Closed GoogleCodeExporter closed 9 years ago
How would you implement Set<T>.contains(Object) in the resulting set? (Or if
that set
was not lazy, you wouldn't need this method). Well, you would need the inverse
function
T --> F as well (which would imply that such an inverse function *exists*). So
it's
lost more complicated than that, and I'm not sure that's the only issue.
Original comment by jim.andreou
on 13 Aug 2009 at 11:59
I didn't notice it's implemented lazy for list, sorry, only now I checked the
sources.
OK, that's probably too much complicated then.
Original comment by butko...@gmail.com
on 13 Aug 2009 at 12:11
Sets.transform isn't feasible. The problem is that the function could map two
distinct
elements in fromSet to the same value, which would violate the requirement that
all
elements in the returned set must be unique.
Instead, you can pass a set to Collections2.transform(). If you need a set at
output,
copy the collection generated by Collections2.transform() into a set.

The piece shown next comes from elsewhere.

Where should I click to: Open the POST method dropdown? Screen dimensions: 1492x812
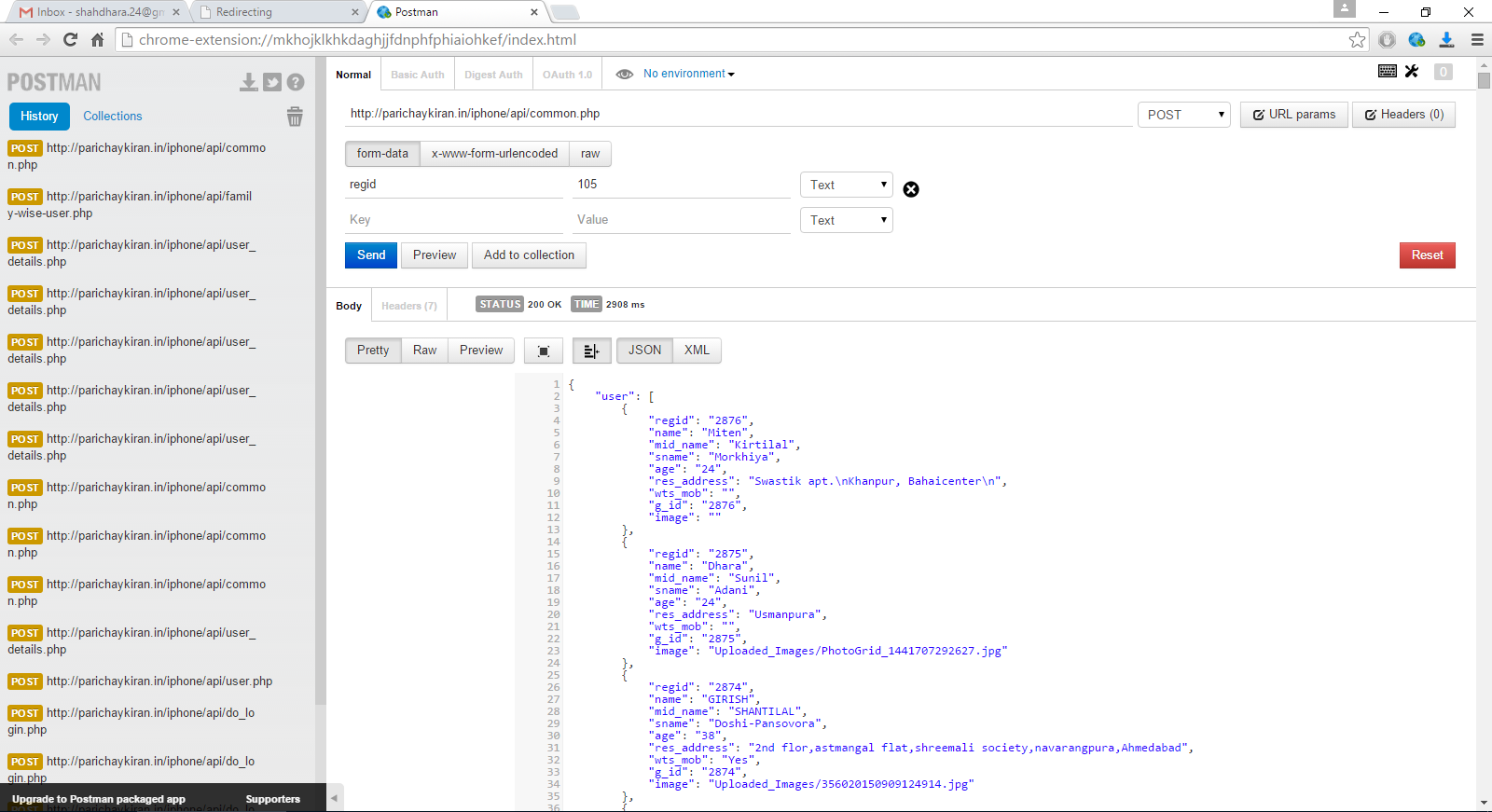coord(1183,115)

Original comment by jared.l....@gmail.com
on 13 Aug 2009 at 1:57
To complement Jared response, he describes a situation where there wouldn't
exist an
inverse function.
But we should note that if there was a "Bijection" interface, which defined
both
directions of a function, such a transform method would be easily defined in
terms of
that.
Original comment by jim.andreou
on 13 Aug 2009 at 2:13
I have a use case for this, where I'm trying to implement a Map. I want the
keySet to
be a view over the EntrySet, not just a copy. In this (admittedly limited)
scenario
we have the advantage of being able to guarantee that the transformed elements
will
indeed be unique. The function here would simply be to pull out the key from the
entry. Of course, as Jim Andreou points out above, you'd need a little more
cleverness for contains(Object), remove etc, but these could be achieved by a
function that boils down to key->underlyingMap.getEntry(key).
The simplest solution is to extend AbstractSet and implement iterator() using
Iterators.transform, but then most operations degenerate to a linear trawl, and
I
can't easily delegate back to the entrySet/underlying map to do the work.
What would you recommend to implement this? Just a fuller implementation of
AbstractSet? Would there be any scope for requiring the inverse function to be
given?
You'd shift the burden for guaranteeing correctness to the implementation of the
functions, but would only need it to be valid over the domain of the contents
of the set.
Set<F> transform(Set<F> fromSet, Function<? super F,? extends T> function,
Function<?
extends T,? super F> inverse) // generics would need more thought
I realise that this would be a rather complex addition at this stage, but I'd be
interested to hear others' thoughts. My point is that though this won't work in
general, there is a class of cases where you can provide the required
guarantees such
that it could be well-defined and indeed useful.
Thanks,
Joe
Original comment by joe.kear...@gtempaccount.com
on 13 Aug 2009 at 2:29
Joe, what features do you need that AbstractMap.keySet() doesn't provide? A
fast
remove()? The ability to easily use the keySet() implementation without
extending
AbstractMap?
Original comment by cpov...@google.com
on 13 Aug 2009 at 3:12
Yes, sort of. I'm not using AbstractMap, but in any case that implementation of
keySet() just creates an AbstractSet over the keys in the entrySet iterator, so
most
operations are still linear.
We're not using an AbstractMap for slightly obscure memory reasons, we're
optimising
for a slightly unfortunate case we have where we see a vast number of small or
empty
maps. The keySet and entrySet fields from AbstractMap turned out to be a
noticeable
chunk of the memory used. It's an array-backed map akin to the LinearMap
suggestion
in another bug report. The reason I'm still looking for better-than-linear
performance in the key-set methods is that we're using a binary search over the
(Comparable) keys. Maybe LogarithmicMap would have been better...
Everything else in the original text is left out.